# EXERCISE:
Output exactly the lines from the line that has "At what coordinates" through the last line of the data below, with no pictures.

*** Opening MATERIALS PROVIDED ***

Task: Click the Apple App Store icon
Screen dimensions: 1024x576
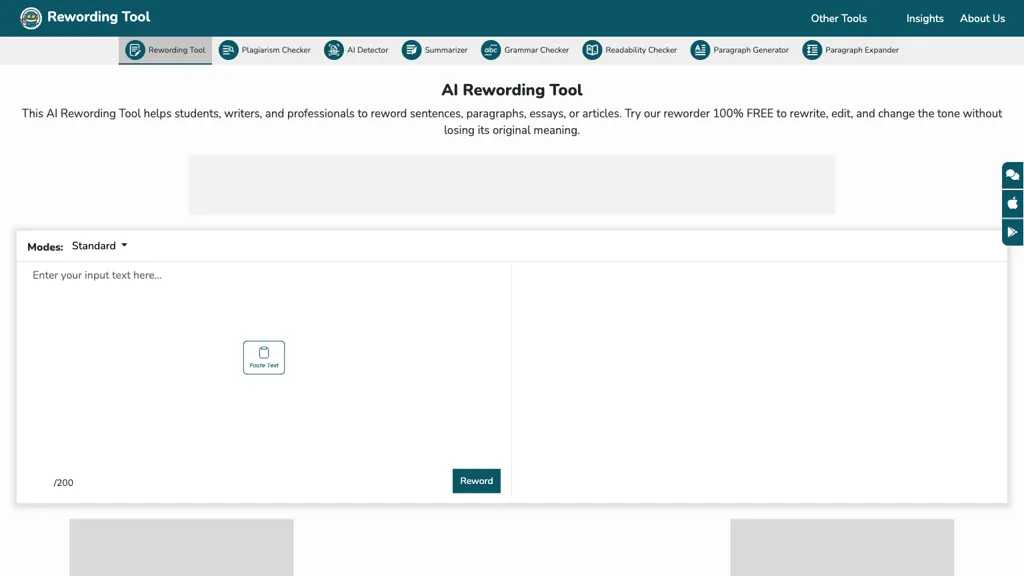Action: [x=1012, y=203]
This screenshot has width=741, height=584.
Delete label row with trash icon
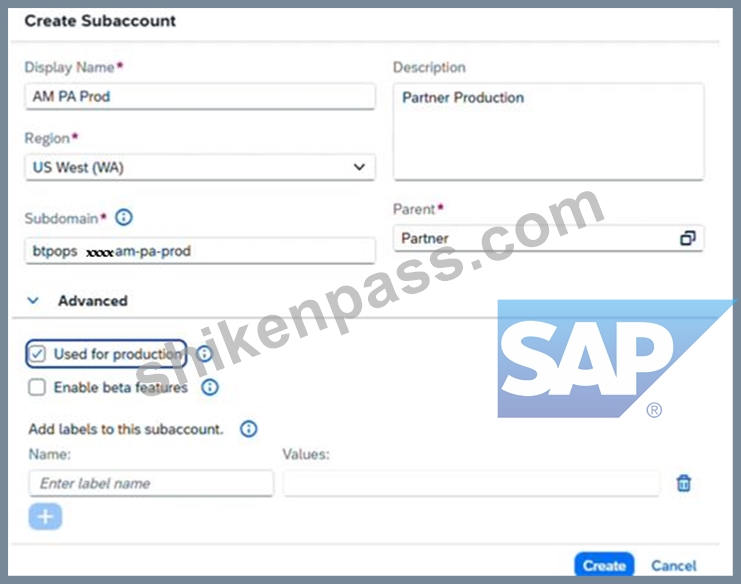coord(683,483)
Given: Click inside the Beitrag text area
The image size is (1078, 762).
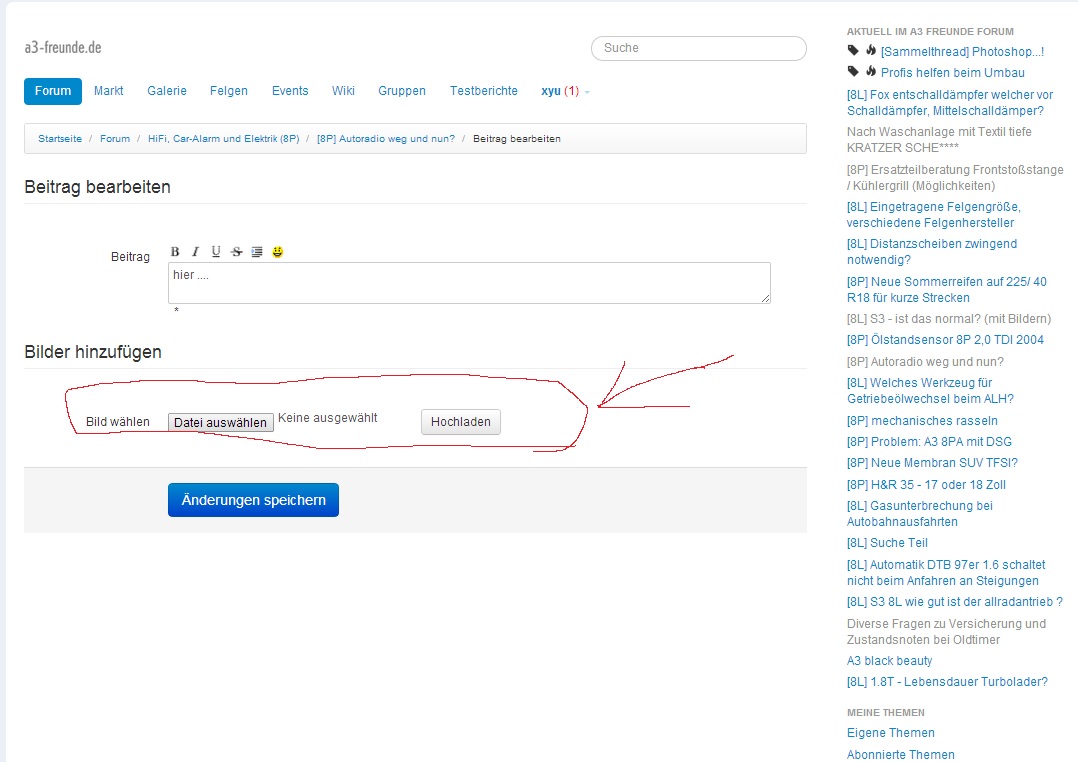Looking at the screenshot, I should [x=469, y=283].
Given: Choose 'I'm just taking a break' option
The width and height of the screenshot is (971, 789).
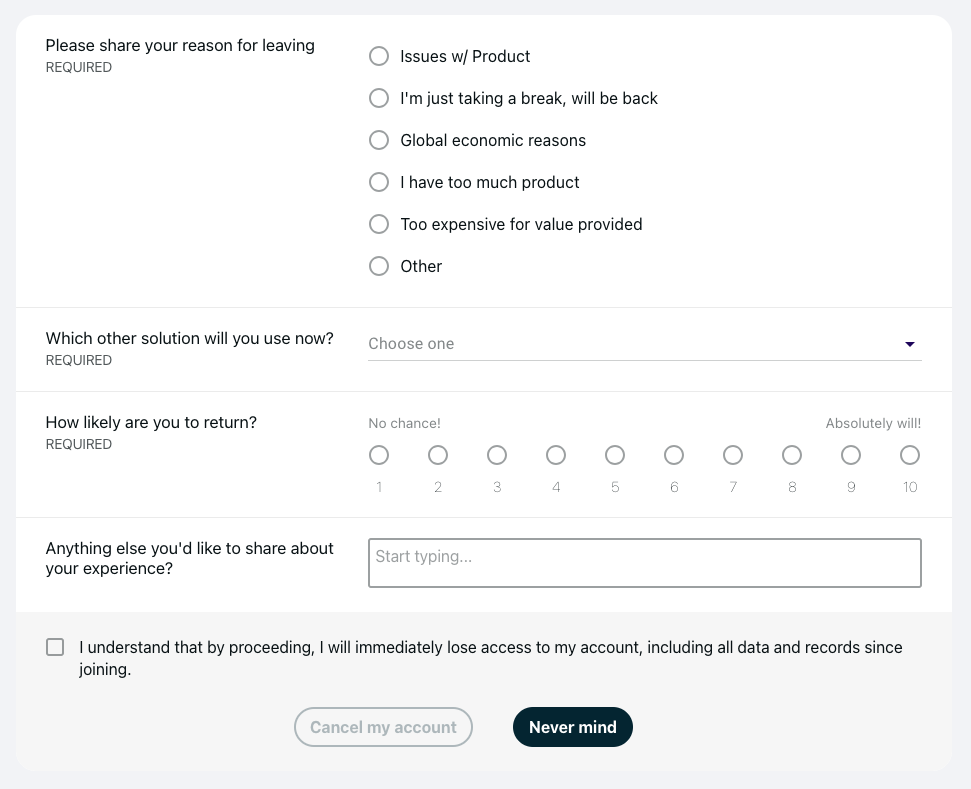Looking at the screenshot, I should point(379,98).
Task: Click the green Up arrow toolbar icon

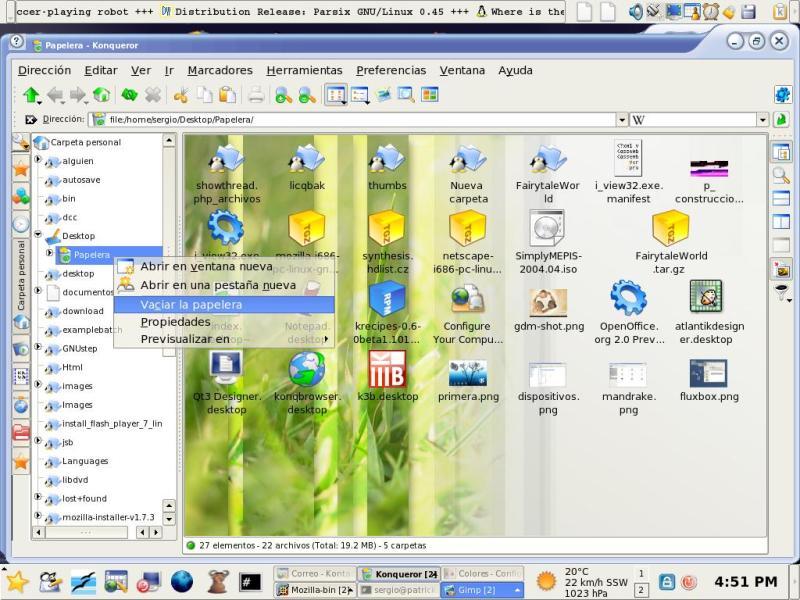Action: [31, 95]
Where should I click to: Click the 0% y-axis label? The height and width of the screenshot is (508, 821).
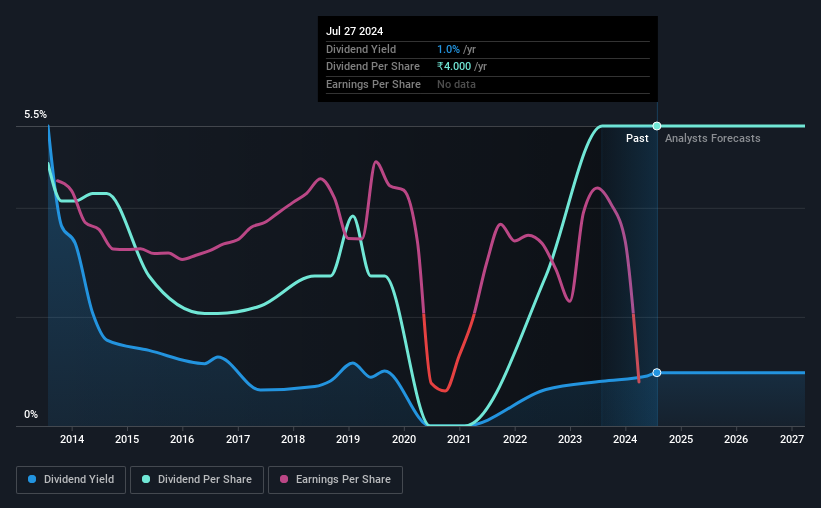point(31,414)
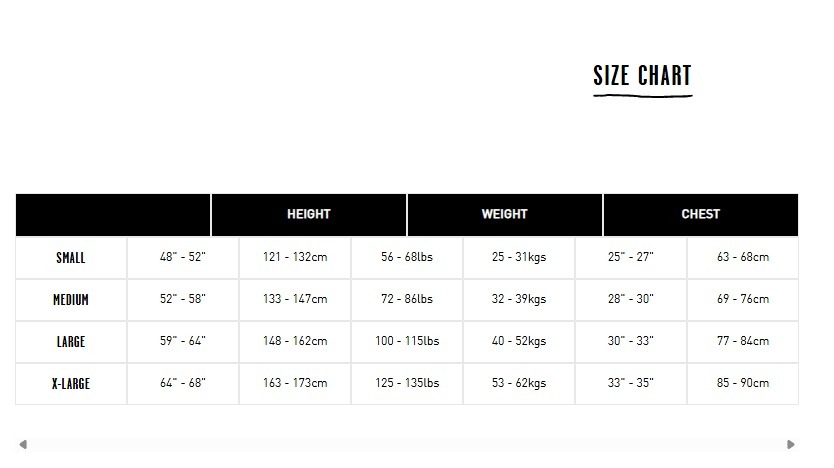Click the X-LARGE size row label

[x=71, y=384]
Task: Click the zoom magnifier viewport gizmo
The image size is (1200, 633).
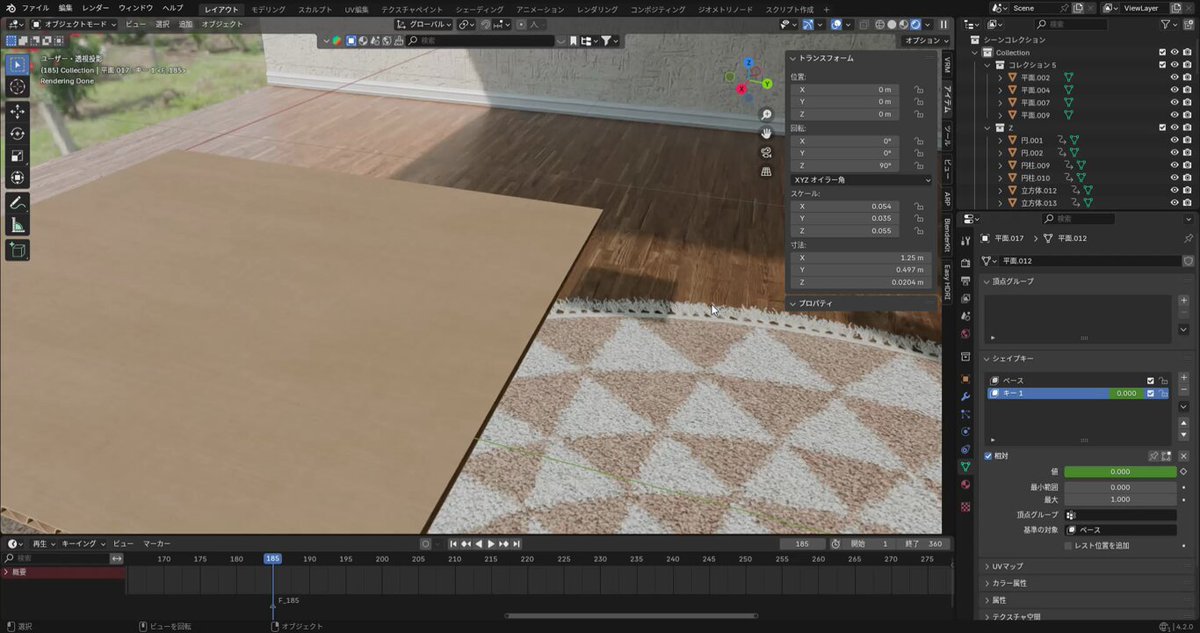Action: coord(766,115)
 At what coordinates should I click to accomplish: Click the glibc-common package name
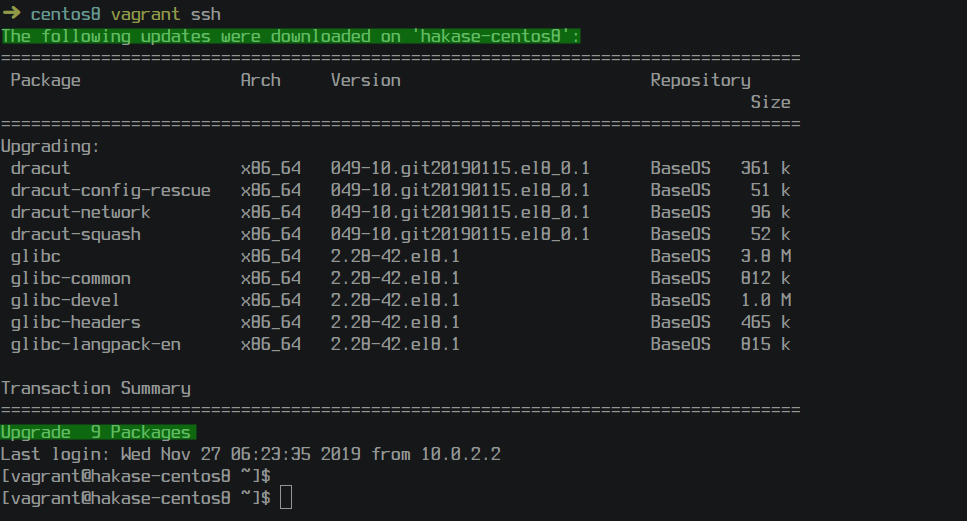[x=70, y=279]
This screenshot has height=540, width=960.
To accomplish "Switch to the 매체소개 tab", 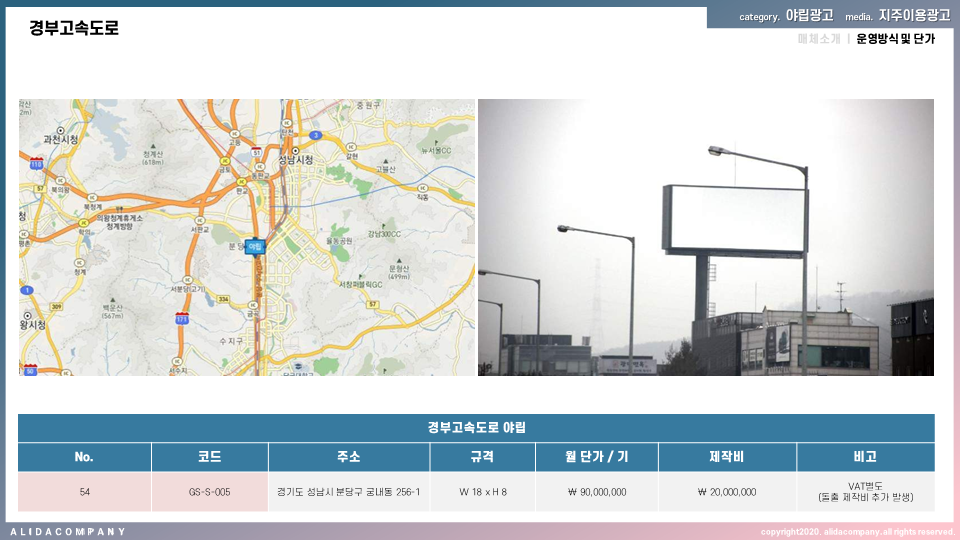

*** Closing MATERIALS PROVIDED ***

# WRITTEN RESPONSE:
 At what coordinates should I click to accomplish: Click the glibc-common package name
[x=70, y=279]
This screenshot has height=540, width=960.
To accomplish "Switch to the 매체소개 tab", 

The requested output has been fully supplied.